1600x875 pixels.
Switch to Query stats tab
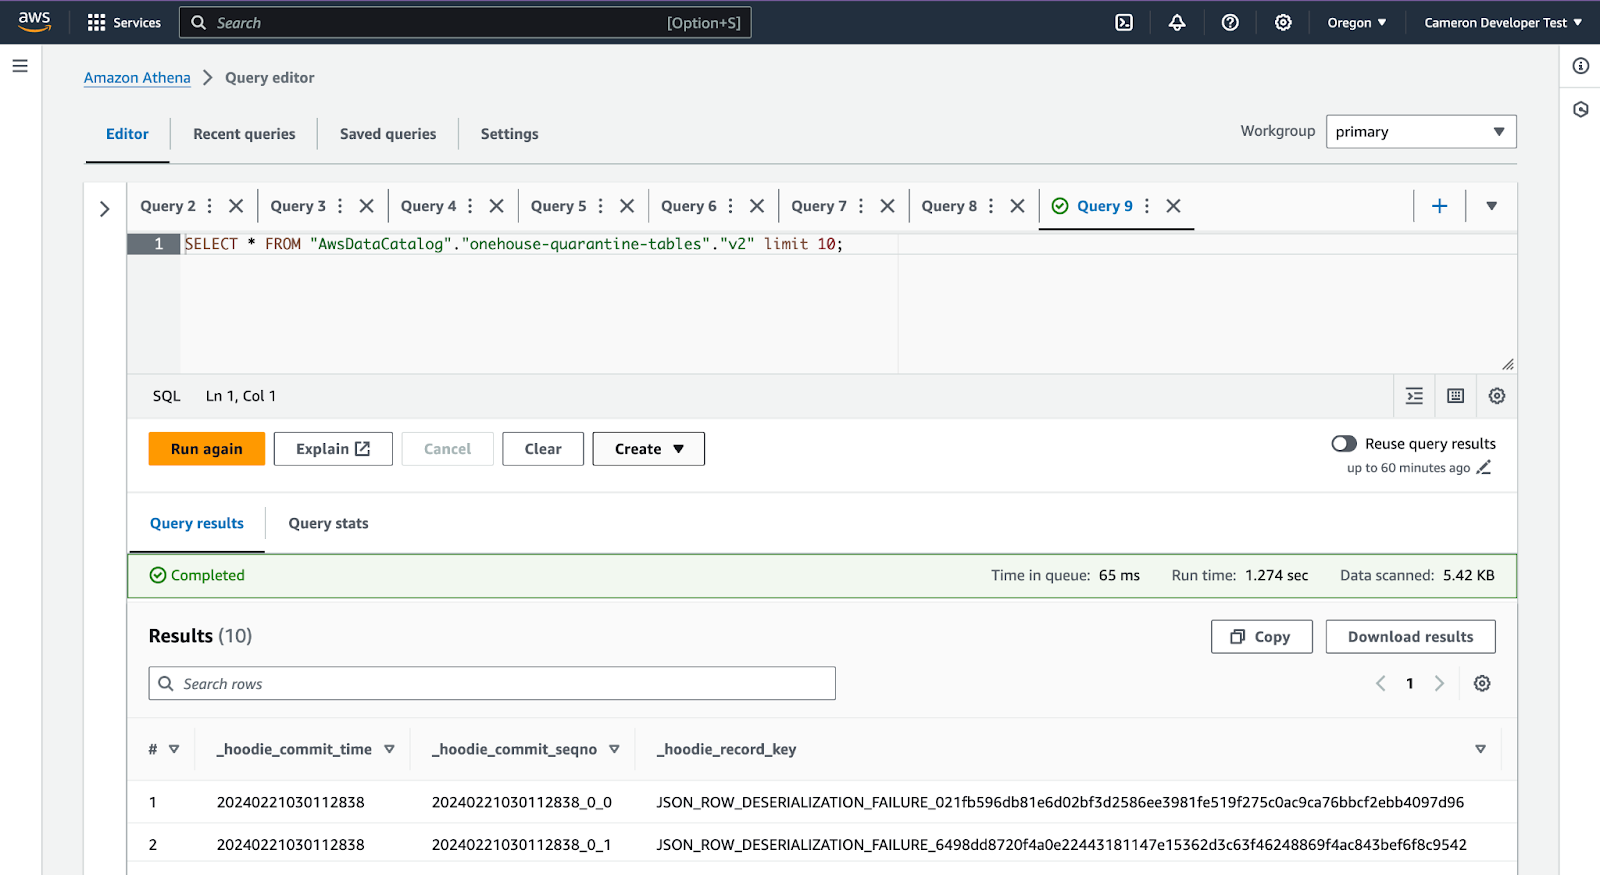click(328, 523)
...
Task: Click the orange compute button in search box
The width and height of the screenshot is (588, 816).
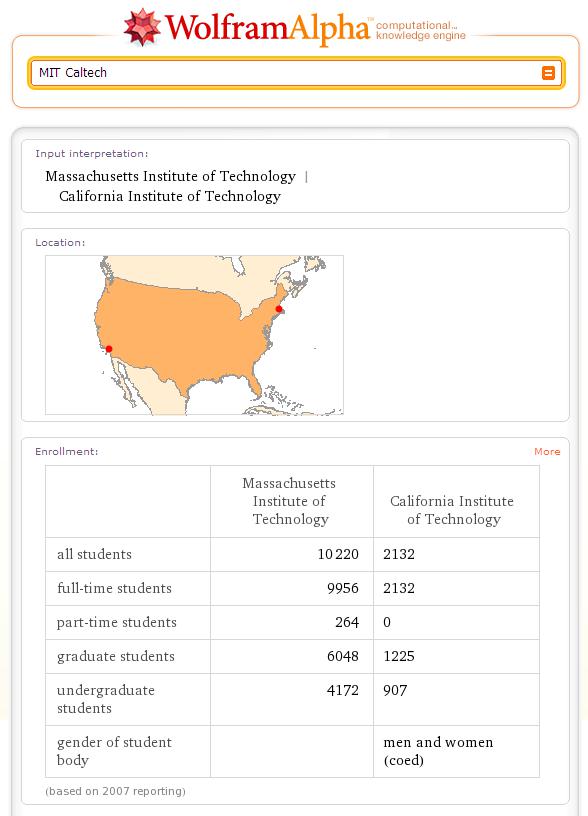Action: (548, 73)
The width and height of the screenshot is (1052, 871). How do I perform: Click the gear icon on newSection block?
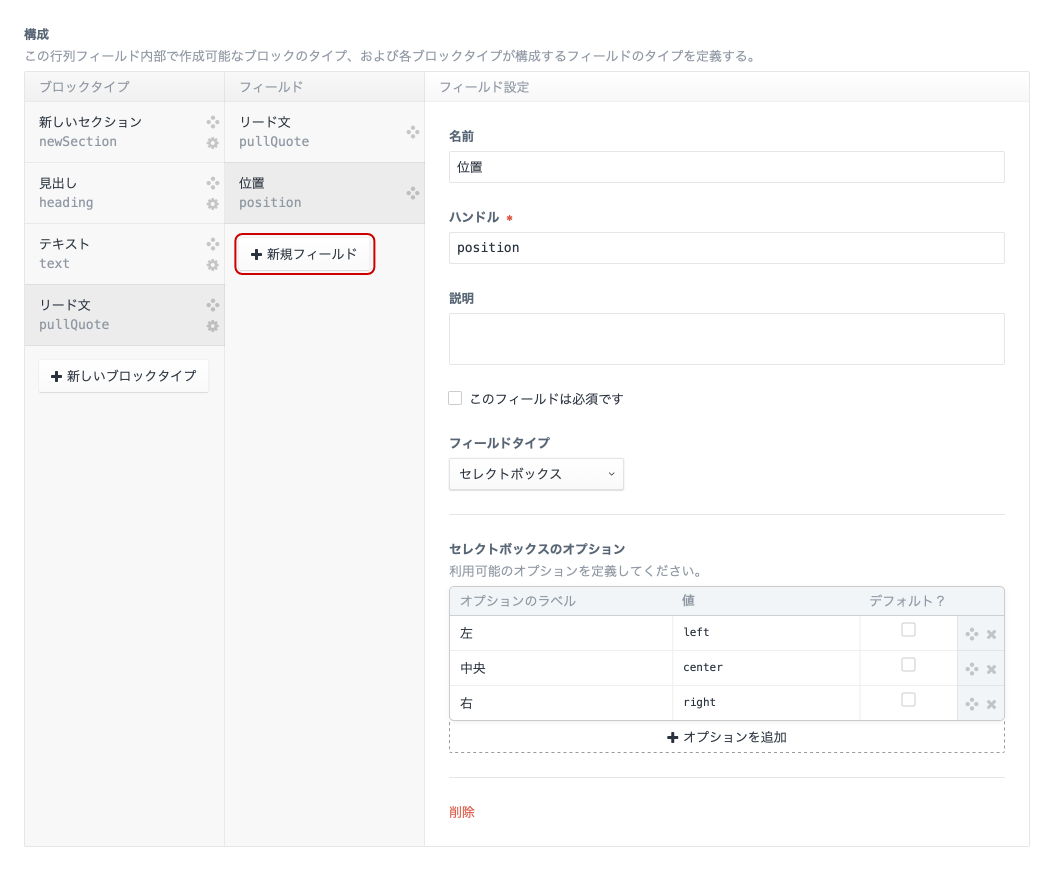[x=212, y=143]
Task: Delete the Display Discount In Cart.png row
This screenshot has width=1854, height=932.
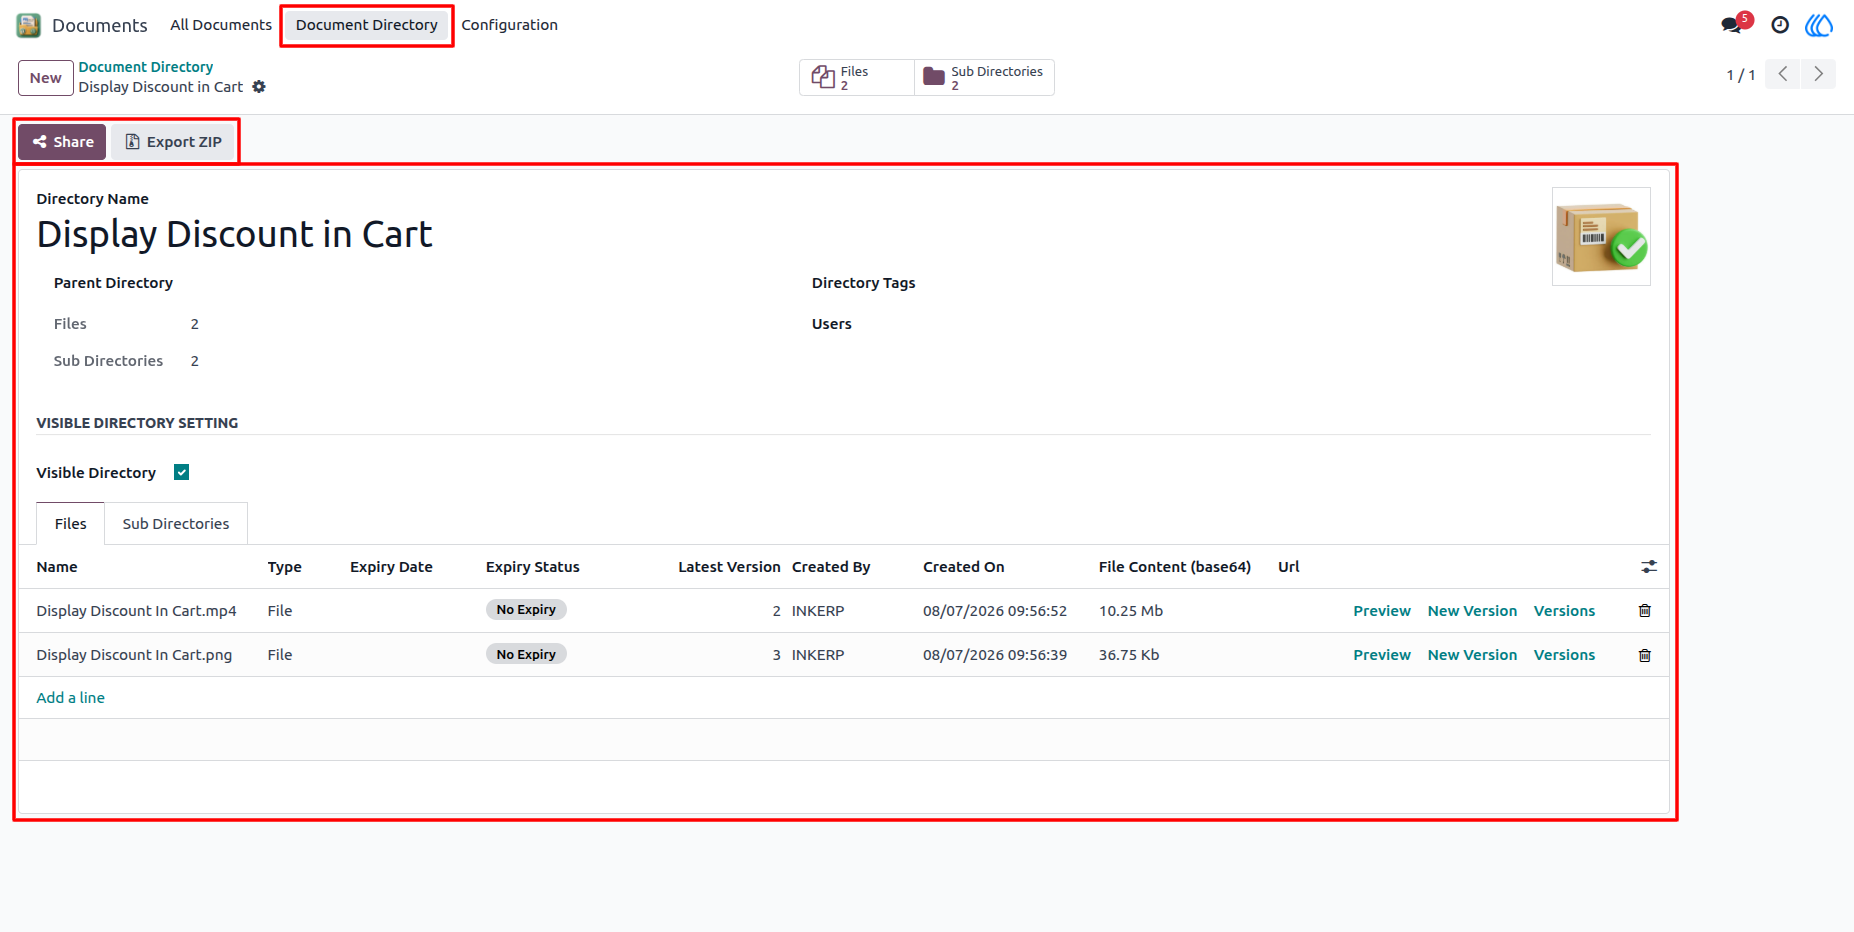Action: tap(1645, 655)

● Exercise goal:
Among the lines of the data, which ones contain the word "Task"? Show them.

● Output below:
Task: Click the orange compute button in search box
Task: Delete the Display Discount In Cart.png row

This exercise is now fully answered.